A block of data
^^^^^^^^^^^^^^^^

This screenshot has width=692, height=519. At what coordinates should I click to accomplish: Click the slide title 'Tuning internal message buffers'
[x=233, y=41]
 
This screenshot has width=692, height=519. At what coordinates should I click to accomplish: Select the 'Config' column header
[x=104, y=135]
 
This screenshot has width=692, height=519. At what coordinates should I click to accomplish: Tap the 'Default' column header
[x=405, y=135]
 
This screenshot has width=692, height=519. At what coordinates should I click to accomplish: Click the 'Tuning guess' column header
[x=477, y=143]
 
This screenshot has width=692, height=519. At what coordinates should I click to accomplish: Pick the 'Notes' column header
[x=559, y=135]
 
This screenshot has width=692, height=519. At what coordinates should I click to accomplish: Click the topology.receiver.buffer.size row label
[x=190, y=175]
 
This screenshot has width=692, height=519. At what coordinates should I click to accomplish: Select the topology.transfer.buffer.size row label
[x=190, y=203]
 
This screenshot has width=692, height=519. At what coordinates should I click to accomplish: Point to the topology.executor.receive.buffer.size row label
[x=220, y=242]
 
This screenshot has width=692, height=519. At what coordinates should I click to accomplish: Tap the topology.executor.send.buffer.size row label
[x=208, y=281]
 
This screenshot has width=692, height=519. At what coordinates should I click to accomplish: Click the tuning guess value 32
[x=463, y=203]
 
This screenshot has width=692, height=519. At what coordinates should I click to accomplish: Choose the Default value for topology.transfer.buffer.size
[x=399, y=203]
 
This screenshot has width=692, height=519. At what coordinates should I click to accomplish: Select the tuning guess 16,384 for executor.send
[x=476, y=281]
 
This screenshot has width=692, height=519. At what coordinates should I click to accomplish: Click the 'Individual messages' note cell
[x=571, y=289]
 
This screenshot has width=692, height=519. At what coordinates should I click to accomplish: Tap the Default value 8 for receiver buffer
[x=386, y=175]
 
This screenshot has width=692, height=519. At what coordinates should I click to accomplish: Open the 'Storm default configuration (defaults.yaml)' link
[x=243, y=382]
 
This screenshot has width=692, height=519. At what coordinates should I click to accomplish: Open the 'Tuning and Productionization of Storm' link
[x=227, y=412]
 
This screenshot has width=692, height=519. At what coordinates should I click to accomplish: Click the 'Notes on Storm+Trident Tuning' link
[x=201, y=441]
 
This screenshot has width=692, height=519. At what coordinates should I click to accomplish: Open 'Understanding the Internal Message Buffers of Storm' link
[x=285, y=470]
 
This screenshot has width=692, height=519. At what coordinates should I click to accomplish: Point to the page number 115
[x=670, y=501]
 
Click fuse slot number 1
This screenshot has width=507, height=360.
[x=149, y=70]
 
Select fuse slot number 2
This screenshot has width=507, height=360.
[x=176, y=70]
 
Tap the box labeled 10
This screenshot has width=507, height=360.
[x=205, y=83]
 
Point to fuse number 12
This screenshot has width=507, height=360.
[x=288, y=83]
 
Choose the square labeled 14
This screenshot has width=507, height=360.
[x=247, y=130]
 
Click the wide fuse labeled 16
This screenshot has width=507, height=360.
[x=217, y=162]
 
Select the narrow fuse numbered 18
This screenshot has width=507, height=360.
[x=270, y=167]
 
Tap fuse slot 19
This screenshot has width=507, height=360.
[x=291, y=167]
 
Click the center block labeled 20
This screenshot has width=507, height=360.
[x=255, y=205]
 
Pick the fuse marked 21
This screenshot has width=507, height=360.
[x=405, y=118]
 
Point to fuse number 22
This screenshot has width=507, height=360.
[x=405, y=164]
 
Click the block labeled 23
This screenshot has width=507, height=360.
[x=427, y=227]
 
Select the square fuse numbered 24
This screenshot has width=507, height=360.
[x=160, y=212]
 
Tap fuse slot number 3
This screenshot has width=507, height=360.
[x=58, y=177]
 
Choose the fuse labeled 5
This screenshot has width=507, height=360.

^^^^^^^^^^^^^^^^

§ **Task statement**: Rewrite all of the lines above, changing each "column header" to "column heading" and leaving everything else unchanged.

§ **Task solution**:
This screenshot has width=692, height=519. At what coordinates should I click to accomplish: Click the slide title 'Tuning internal message buffers'
[x=233, y=41]
 
This screenshot has width=692, height=519. At what coordinates should I click to accomplish: Select the 'Config' column heading
[x=104, y=135]
 
This screenshot has width=692, height=519. At what coordinates should I click to accomplish: Tap the 'Default' column heading
[x=405, y=135]
 
This screenshot has width=692, height=519. At what coordinates should I click to accomplish: Click the 'Tuning guess' column heading
[x=477, y=143]
 
This screenshot has width=692, height=519. At what coordinates should I click to accomplish: Pick the 'Notes' column heading
[x=559, y=135]
 
This screenshot has width=692, height=519. At what coordinates should I click to accomplish: Click the topology.receiver.buffer.size row label
[x=190, y=175]
 
This screenshot has width=692, height=519. At what coordinates should I click to accomplish: Select the topology.transfer.buffer.size row label
[x=190, y=203]
 
This screenshot has width=692, height=519. At what coordinates should I click to accomplish: Point to the topology.executor.receive.buffer.size row label
[x=220, y=242]
 
This screenshot has width=692, height=519. At what coordinates should I click to accomplish: Tap the topology.executor.send.buffer.size row label
[x=208, y=281]
 
This screenshot has width=692, height=519. At what coordinates should I click to accomplish: Click the tuning guess value 32
[x=463, y=203]
 
This screenshot has width=692, height=519. At what coordinates should I click to accomplish: Choose the Default value for topology.transfer.buffer.size
[x=399, y=203]
 
This screenshot has width=692, height=519. At what coordinates should I click to accomplish: Select the tuning guess 16,384 for executor.send
[x=476, y=281]
 
This screenshot has width=692, height=519. At what coordinates should I click to accomplish: Click the 'Individual messages' note cell
[x=571, y=289]
 
This screenshot has width=692, height=519. At what coordinates should I click to accomplish: Tap the Default value 8 for receiver buffer
[x=386, y=175]
 
This screenshot has width=692, height=519. At what coordinates should I click to accomplish: Open the 'Storm default configuration (defaults.yaml)' link
[x=243, y=382]
 
This screenshot has width=692, height=519. At what coordinates should I click to accomplish: Open the 'Tuning and Productionization of Storm' link
[x=227, y=412]
 
This screenshot has width=692, height=519. At what coordinates should I click to accomplish: Click the 'Notes on Storm+Trident Tuning' link
[x=201, y=441]
 
This screenshot has width=692, height=519. At what coordinates should I click to accomplish: Open 'Understanding the Internal Message Buffers of Storm' link
[x=285, y=470]
 
This screenshot has width=692, height=519. At what coordinates should I click to accomplish: Point to the page number 115
[x=670, y=501]
 
Click fuse slot number 1
This screenshot has width=507, height=360.
[x=149, y=70]
 
Select fuse slot number 2
This screenshot has width=507, height=360.
[x=176, y=70]
 
Tap the box labeled 10
This screenshot has width=507, height=360.
[x=205, y=83]
 
Point to fuse number 12
This screenshot has width=507, height=360.
[x=288, y=83]
 
Choose the square labeled 14
This screenshot has width=507, height=360.
[x=247, y=130]
 
Click the wide fuse labeled 16
This screenshot has width=507, height=360.
[x=217, y=162]
 
Select the narrow fuse numbered 18
This screenshot has width=507, height=360.
[x=270, y=167]
 
Tap fuse slot 19
This screenshot has width=507, height=360.
[x=291, y=167]
 
Click the center block labeled 20
This screenshot has width=507, height=360.
[x=255, y=205]
 
Pick the fuse marked 21
This screenshot has width=507, height=360.
[x=405, y=118]
 
Point to fuse number 22
This screenshot has width=507, height=360.
[x=405, y=164]
 
Click the block labeled 23
This screenshot has width=507, height=360.
[x=427, y=227]
 
Select the square fuse numbered 24
This screenshot has width=507, height=360.
[x=160, y=212]
 
Tap fuse slot number 3
This screenshot has width=507, height=360.
[x=58, y=177]
 
Choose the fuse labeled 5
This screenshot has width=507, height=360.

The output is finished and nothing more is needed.